== Excerpt provided ==

I wrote this class up back in the day to do what I think, is similar to what you are trying to do. You would use methods of this class on objects that you wish to serialize to XML. For instance, given an employee...
using Utilities;
using System.Xml.Serialization;
[XmlRoot("Employee")]
public class Employee
{
private String name = "Steve";
[XmlElement("Name")]
public string Name { get { return name; } set{ name = value; } }
public static void Main(String[] args)
{
Employee e = new Employee();
XmlObjectSerializer.Save("c:\steve.xml", e);
}
}
this code should output:
<Employee>
<Name>Steve</Name>
</Employee>
The object type (Employee) must be serializable. Try [Serializable(true)].
I have a better version of this code someplace, I was just learning when I wrote it.
Anyway, check out the code below. I'm using it in some project, so it definitly works.

===
== Exercise materials ==

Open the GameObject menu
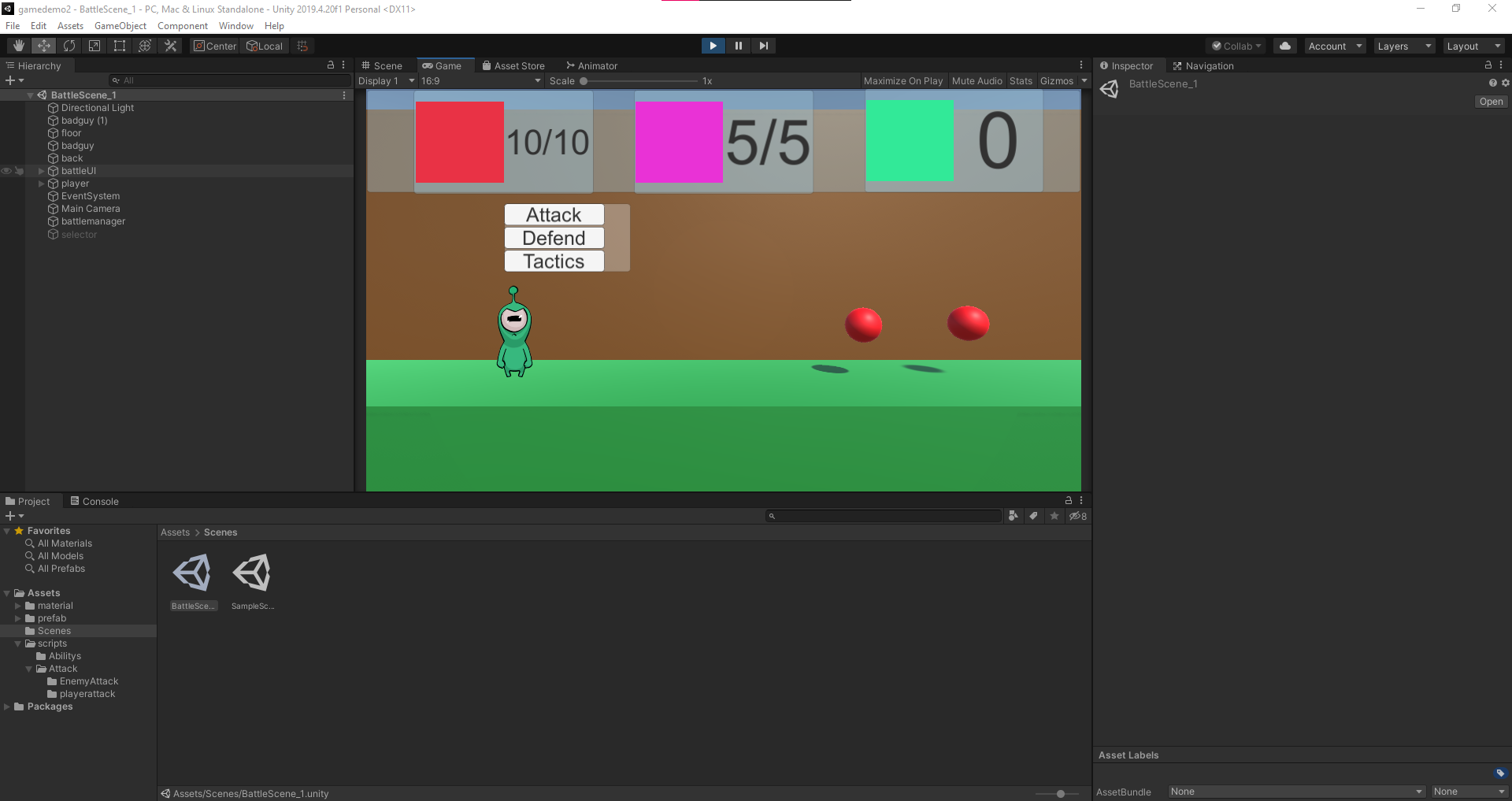This screenshot has width=1512, height=801. coord(120,26)
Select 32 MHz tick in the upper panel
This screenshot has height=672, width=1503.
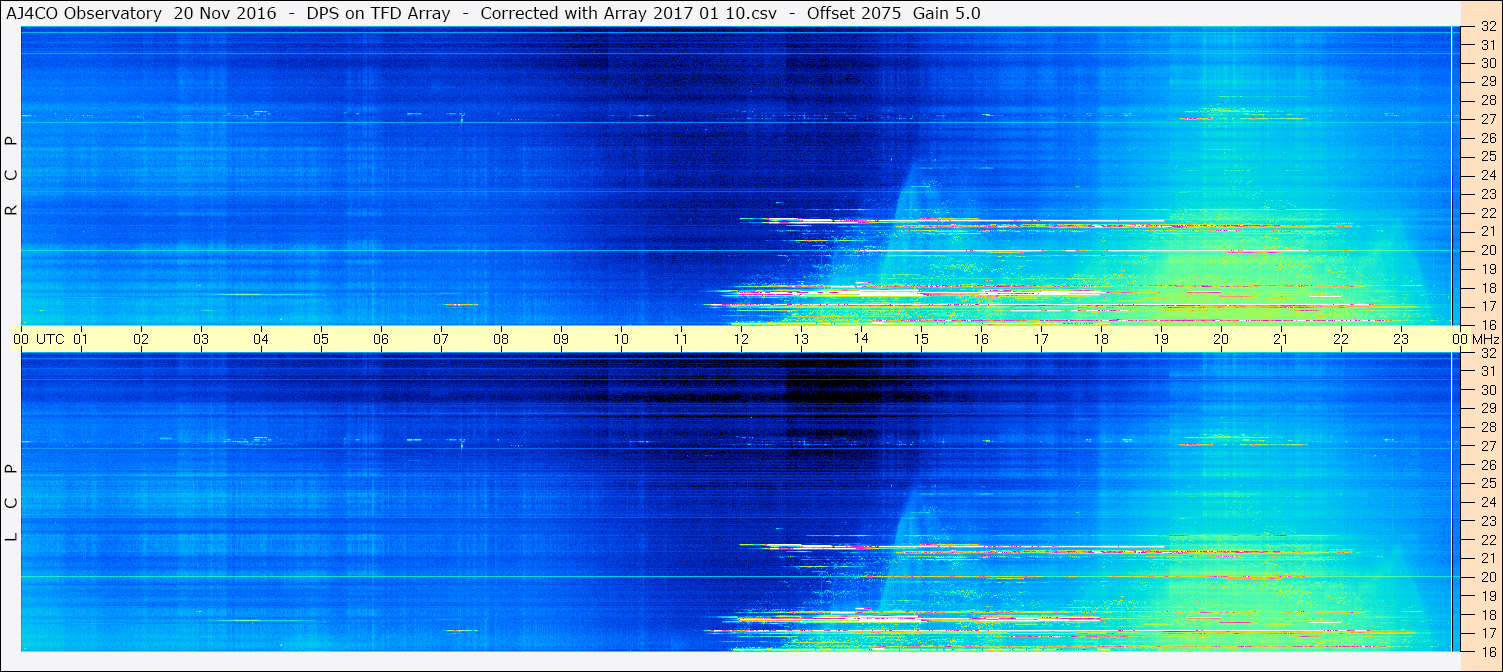tap(1487, 27)
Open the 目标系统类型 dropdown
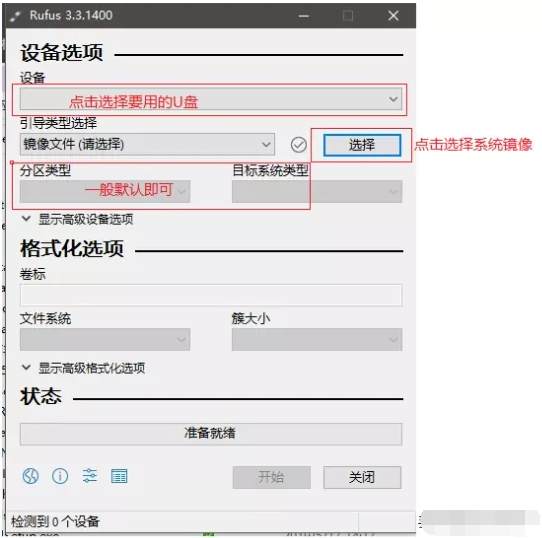542x538 pixels. pos(317,191)
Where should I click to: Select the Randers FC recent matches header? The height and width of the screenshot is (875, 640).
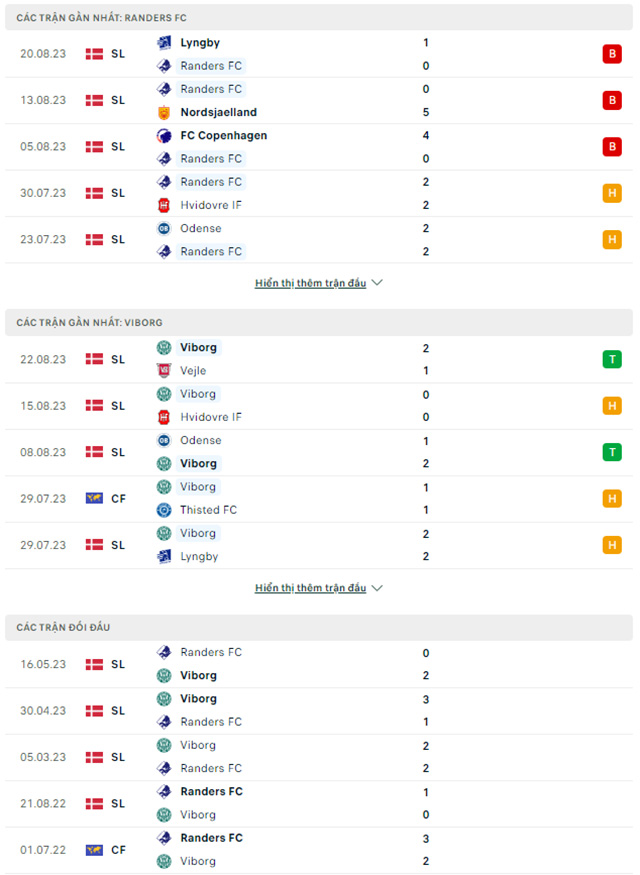click(102, 18)
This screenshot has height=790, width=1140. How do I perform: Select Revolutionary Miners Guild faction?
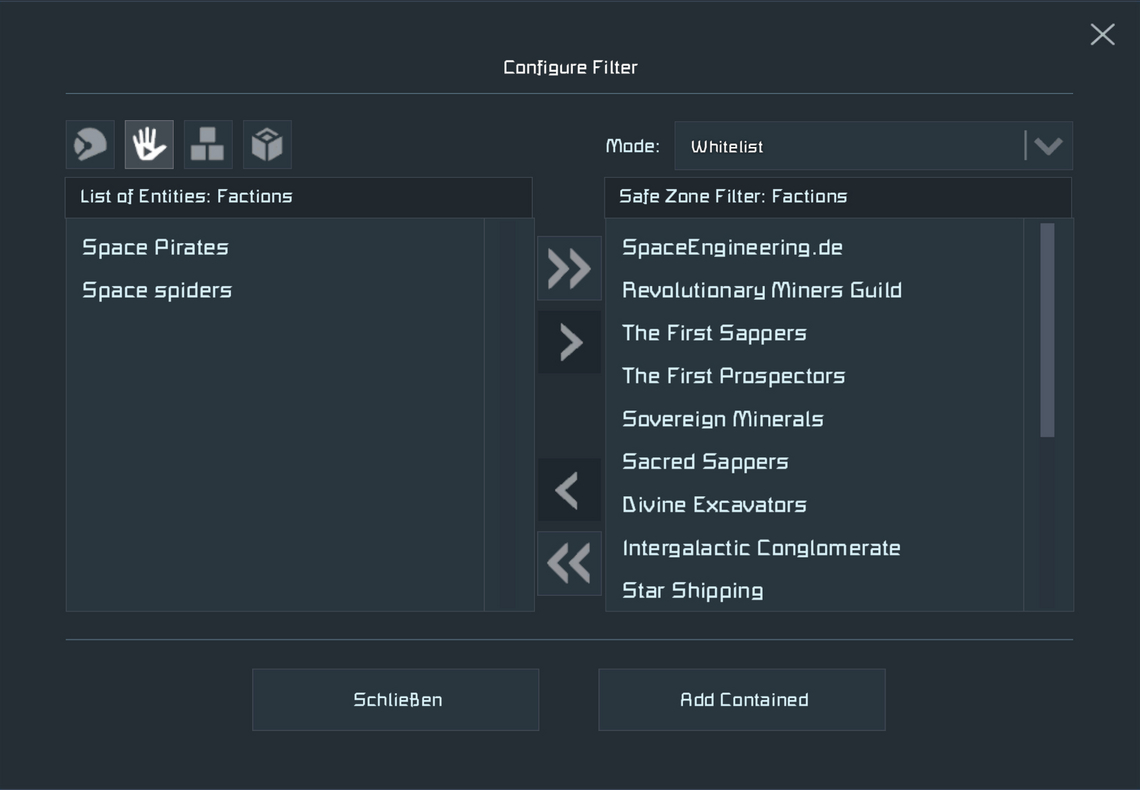[761, 290]
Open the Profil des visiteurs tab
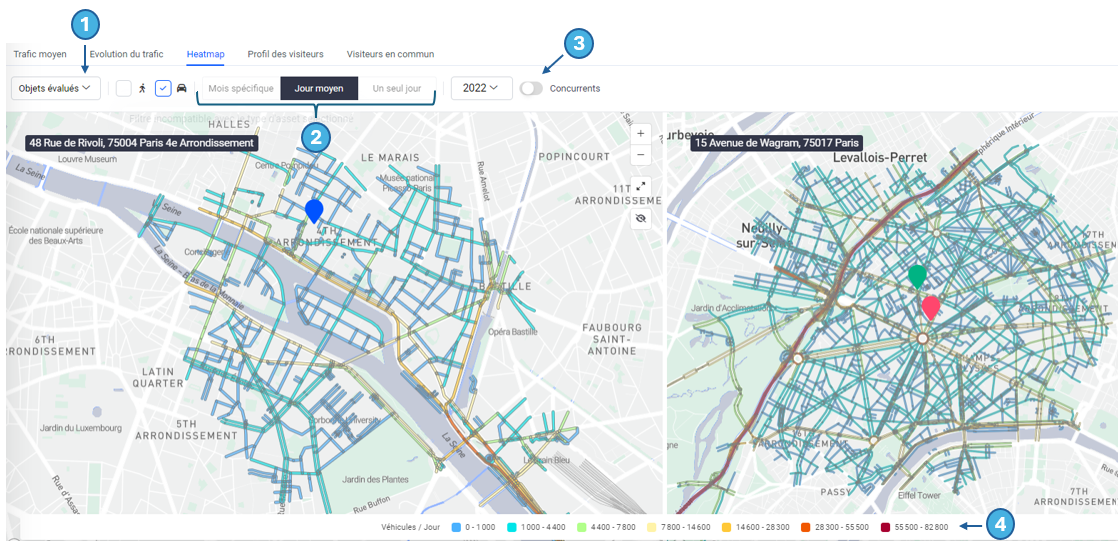This screenshot has height=541, width=1120. (x=285, y=54)
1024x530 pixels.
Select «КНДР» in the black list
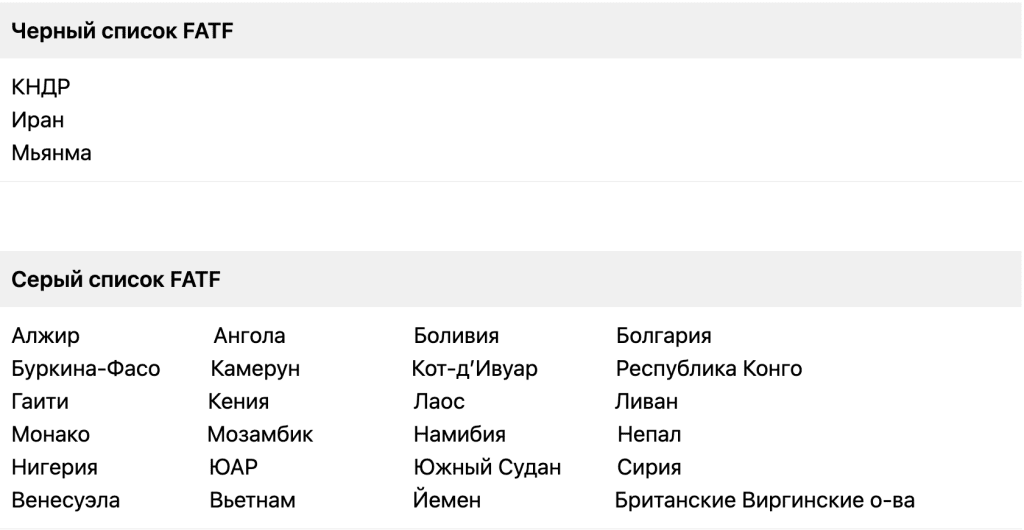click(41, 88)
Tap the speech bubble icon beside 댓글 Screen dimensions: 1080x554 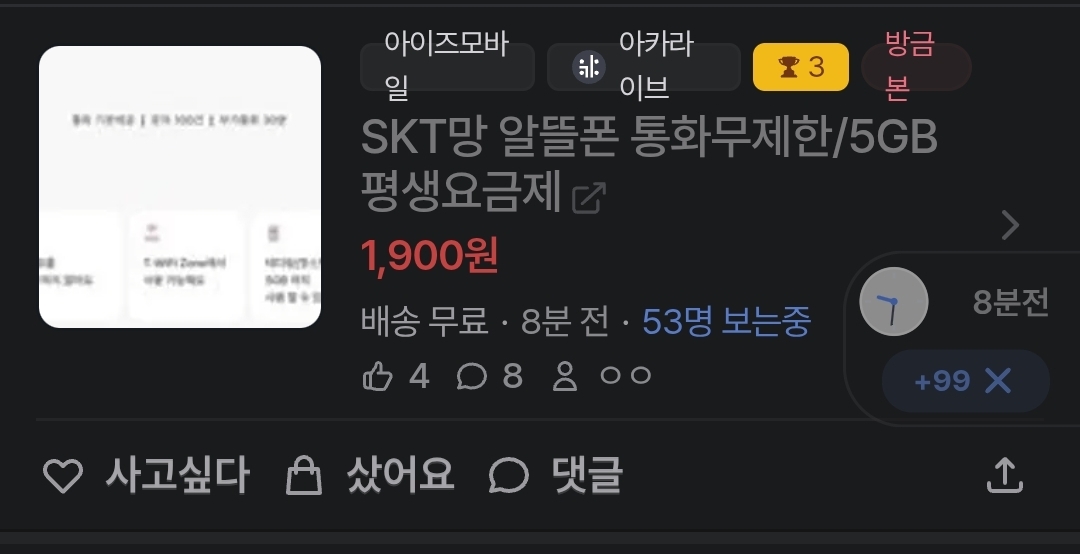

===

[Exercises to complete]
(1) Format the entries as a numbered list, starting at the line containing "Select 32 MHz tick in the upper panel" and ending at the last entry, skipping blank lines and leaving out the pictures.
(2) Resume the forum answer on XML serialization from the point where it stops.
The entries are unrelated to the forum answer on XML serialization.

[Answers to the exercise]
(1)
1. Select 32 MHz tick in the upper panel
2. This screenshot has height=672, width=1503.
3. tap(1487, 27)
4. Open the 目标系统类型 dropdown
5. 542x538 pixels. pos(317,191)
6. Where should I click to: Select the Randers FC recent matches header? The height and width of the screenshot is (875, 640).
7. click(102, 18)
8. This screenshot has height=790, width=1140. How do I perform: Select Revolutionary Miners Guild faction?
9. [761, 290]
10. Open the Profil des visiteurs tab
11. This screenshot has height=541, width=1120. (x=285, y=54)
12. 1024x530 pixels.
13. Select «КНДР» in the black list
14. click(41, 88)
15. Tap the speech bubble icon beside 댓글 Screen dimensions: 1080x554 

(2)
using System;
using System.IO;
using System.Xml.Serialization;
namespace Utilities
{
/// <summary>
/// Opens and Saves objects to Xml
/// </summary>
/// <projectIndependent>True</projectIndependent>
public static class XmlObjectSerializer
{
/// <summary>
/// Serializes and saves data contained in obj to an XML file located at filePath <para></para>
/// </summary>
/// <param name="filePath">The file path to save to</param>
/// <param name="obj">The object to save</param>
/// <exception cref="System.IO.IOException">Thrown if an error occurs while saving the object. See inner exception for details</exception>
public static void Save(String filePath, Object obj)
{
// allows access to the file
StreamWriter oWriter = null;
try
{
// Open a stream to the file path
oWriter = new StreamWriter(filePath);
// Create a serializer for the object's type
XmlSerializer oSerializer = new XmlSerializer(obj.GetType());
// Serialize the object and write to the file
oSerializer.Serialize(oWriter.BaseStream, obj);
}
catch (Exception ex)
{
// throw any errors as IO exceptions
throw new IOException("An error occurred while saving the object", ex);
}
finally
{
// if a stream is open
if (oWriter != null)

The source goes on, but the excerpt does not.